To read the account of John Hill, a contemporary of these men and survivor of his time in the penitentiary, click here.

For more information, and to see a listing of the inmates’ names & counties of residence prior to incarceration, please see the following newspaper article in the Nashville Republican and State Gazette, Friday, July 5, 1833.

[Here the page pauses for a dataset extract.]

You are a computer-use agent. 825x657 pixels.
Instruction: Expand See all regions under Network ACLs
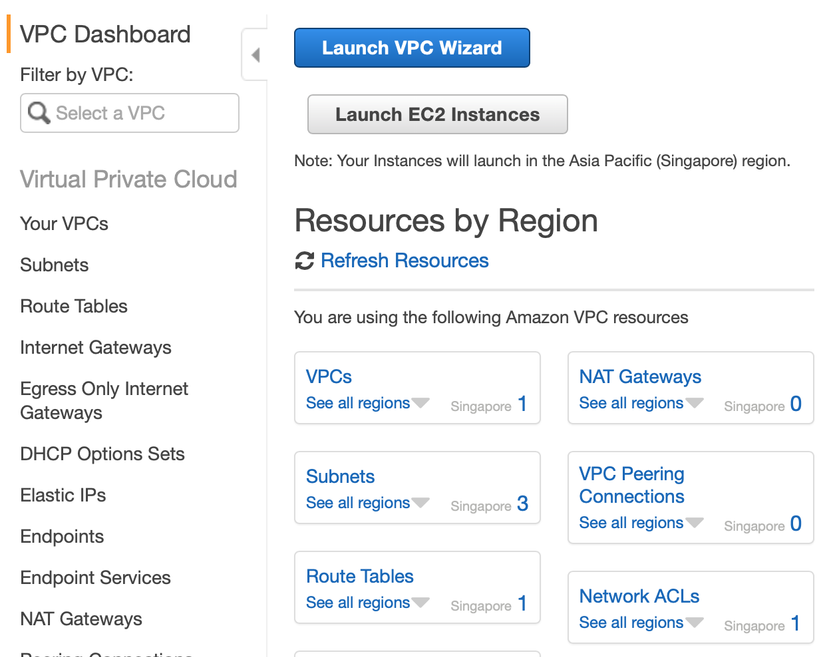[640, 623]
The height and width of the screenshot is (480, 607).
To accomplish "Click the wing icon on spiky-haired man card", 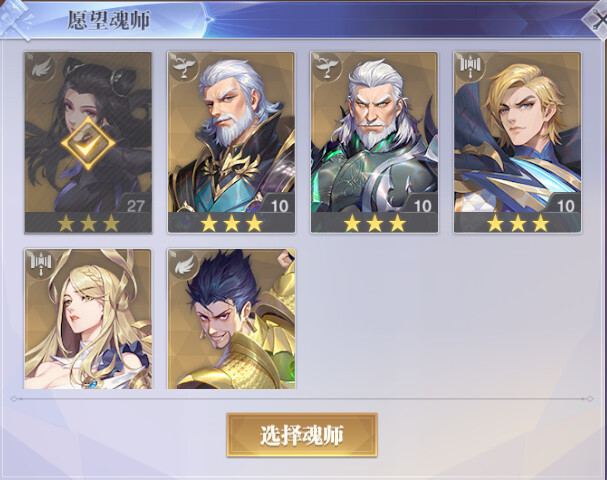I will coord(183,264).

Charles A. Sherill has given permission to quote from Tennessee Convicts: Records of the State Penitentiary, Vol. I. 1831-1850, by Charles & Tomye M. Sherrill, published 1997:

Page 2
“William Baldwin was received into the Penitentiary 30 September, 1831. He is 24 years old, weighs 166 lbs. He is 6′ 6” high, blue eyes and fair skin, has a small scar on the left hand between the thumb and four finger, the left leg has a large scar on the shin, also as remarkable scar in the left groin. He was born and brought up in Barren Co., Kentucky, where his mother now lives. She was married to a man by the name of Miller who has since deceased and left her again a widow. He has one sister married to a Mr. Quinn near Pikeville, Kentucky, and he has a brother near Bowling Green, Kentucky. He has served two years in the Kentucky Penitentiary, and has worked at hemp hackling and spinning. He was found guilty of horse stealing at the Circuit Court of Overton County and sentenced to four years confinement in the Jail and Penitentiary House of the State of Tennessee.William Baldwin died of Cholera on the 10th day of June 1833. [Ledger 45, p. 3.]”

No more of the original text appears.